List every line below that contains the word "order", copying each one in full.

RECORDS FOR PROCESSING:
·····

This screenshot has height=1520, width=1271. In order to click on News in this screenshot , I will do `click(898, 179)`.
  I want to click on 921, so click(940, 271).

·····

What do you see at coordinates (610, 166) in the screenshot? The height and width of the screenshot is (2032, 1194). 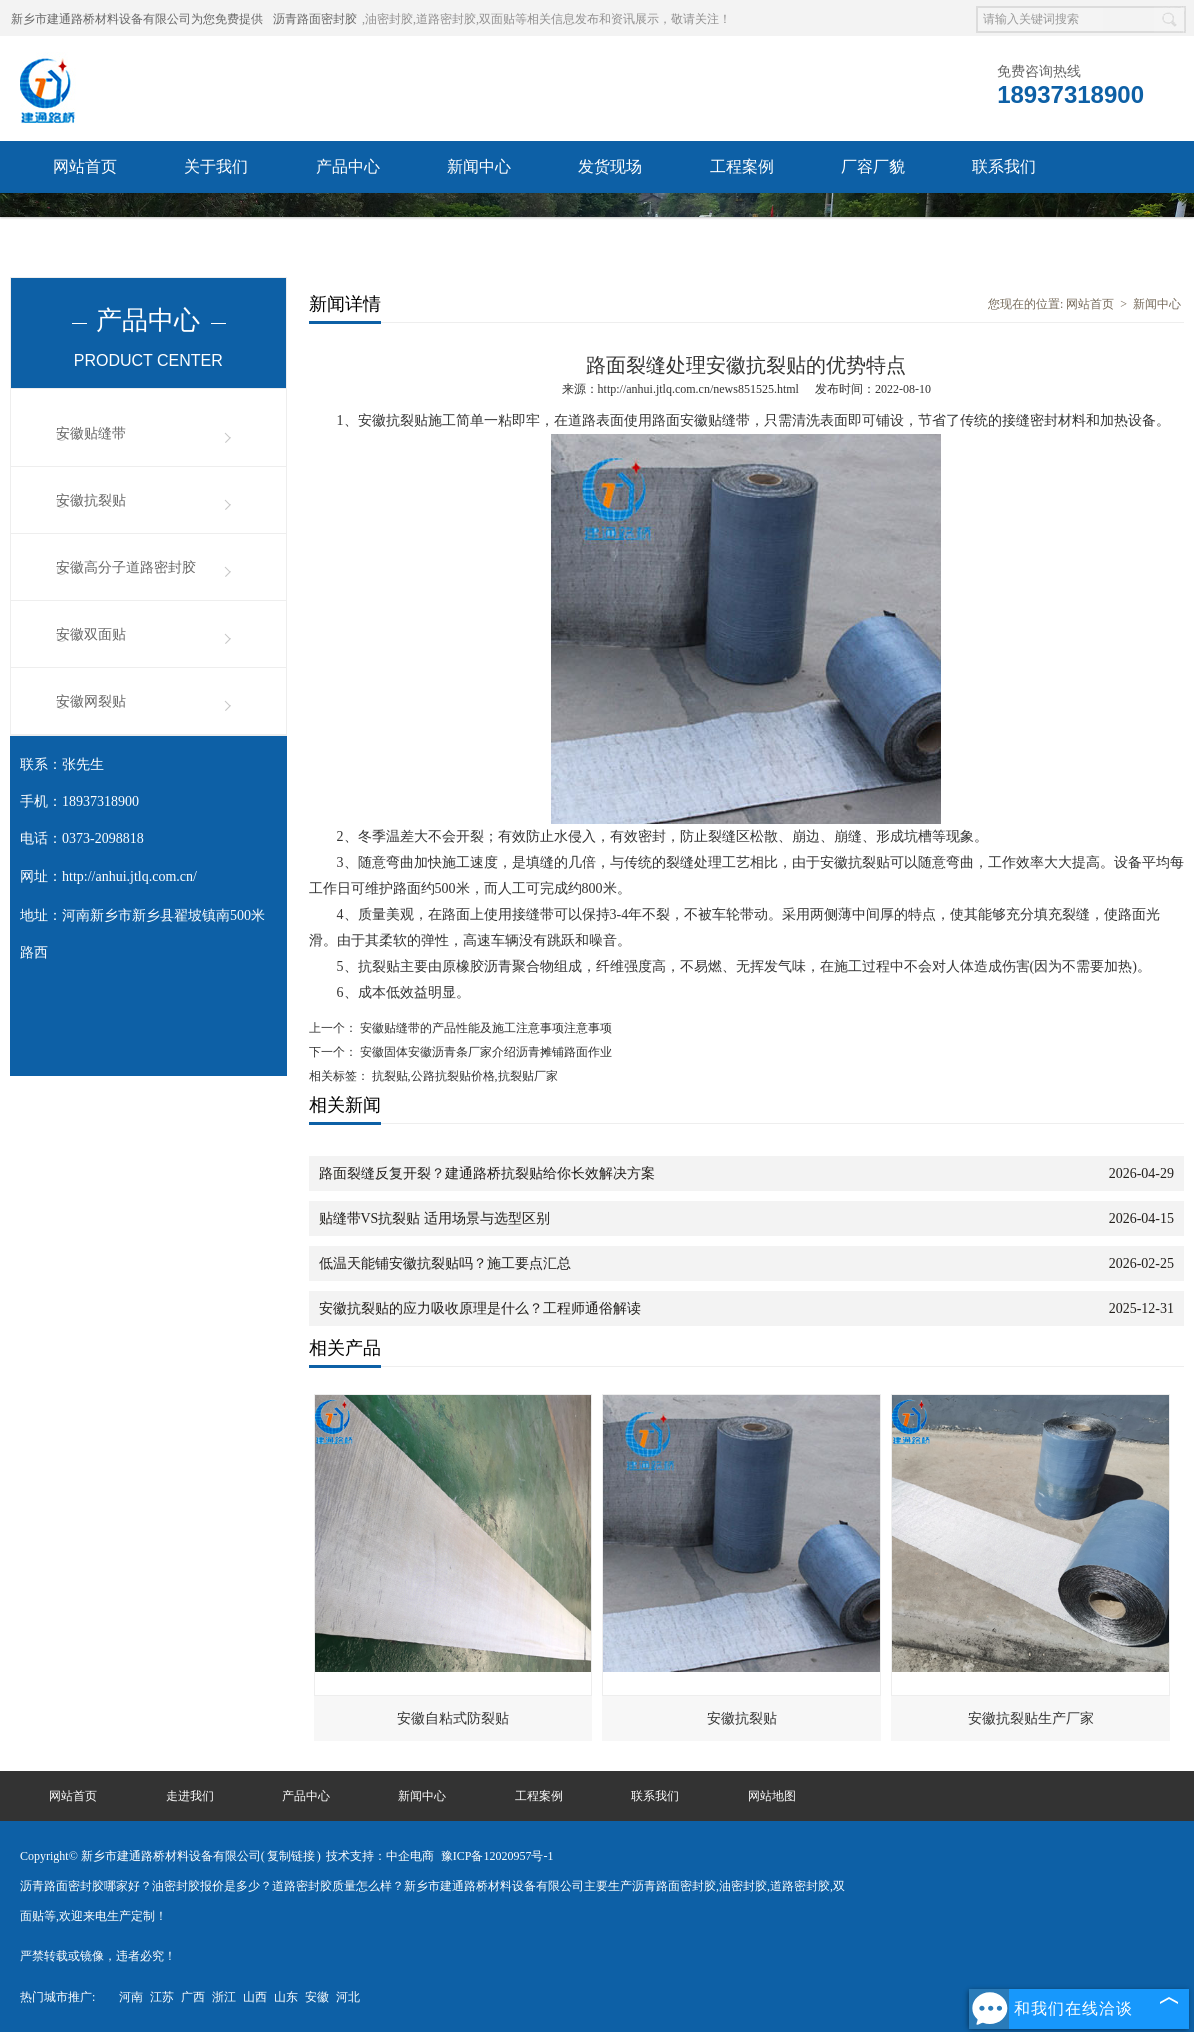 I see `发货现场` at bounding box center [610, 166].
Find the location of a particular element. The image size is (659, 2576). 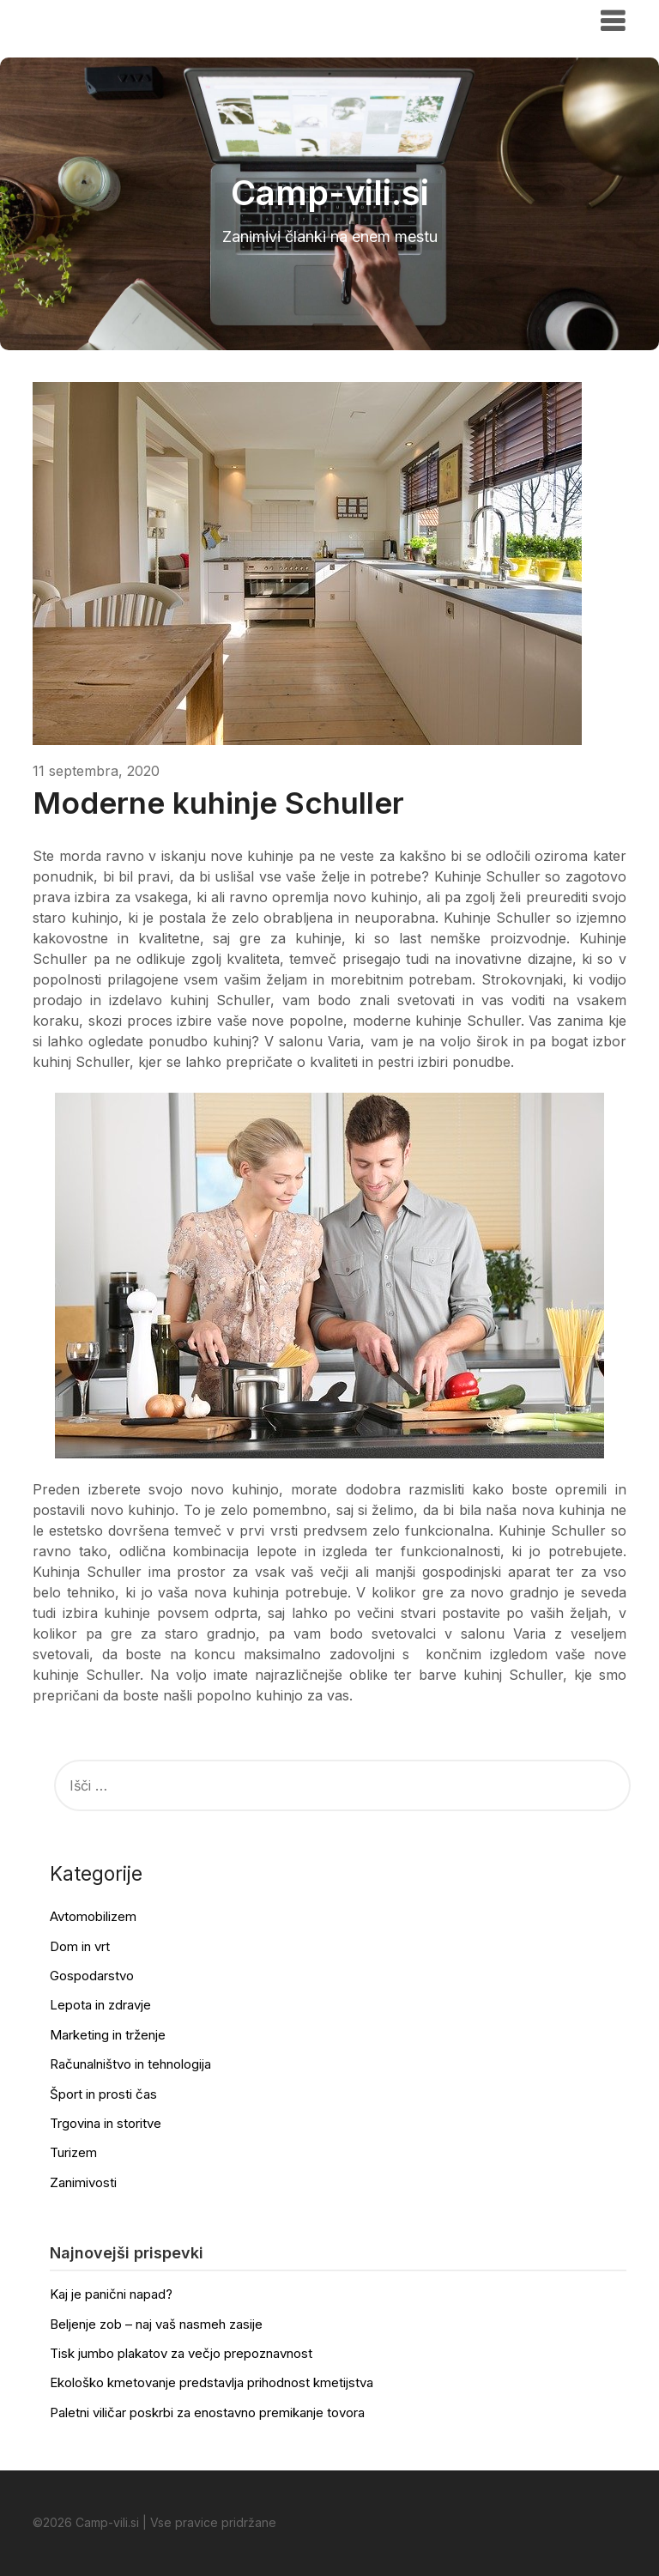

·····

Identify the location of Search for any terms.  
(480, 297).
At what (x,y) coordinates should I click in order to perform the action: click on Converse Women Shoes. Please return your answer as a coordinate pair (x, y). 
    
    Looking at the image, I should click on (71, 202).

·····

ANSWER TO THE TASK:
This screenshot has height=1520, width=1271. In order to click on News in this screenshot , I will do `click(898, 179)`.
At what (x,y) coordinates should I click in order to perform the action: click on Converse Women Shoes. Please return your answer as a coordinate pair (x, y). 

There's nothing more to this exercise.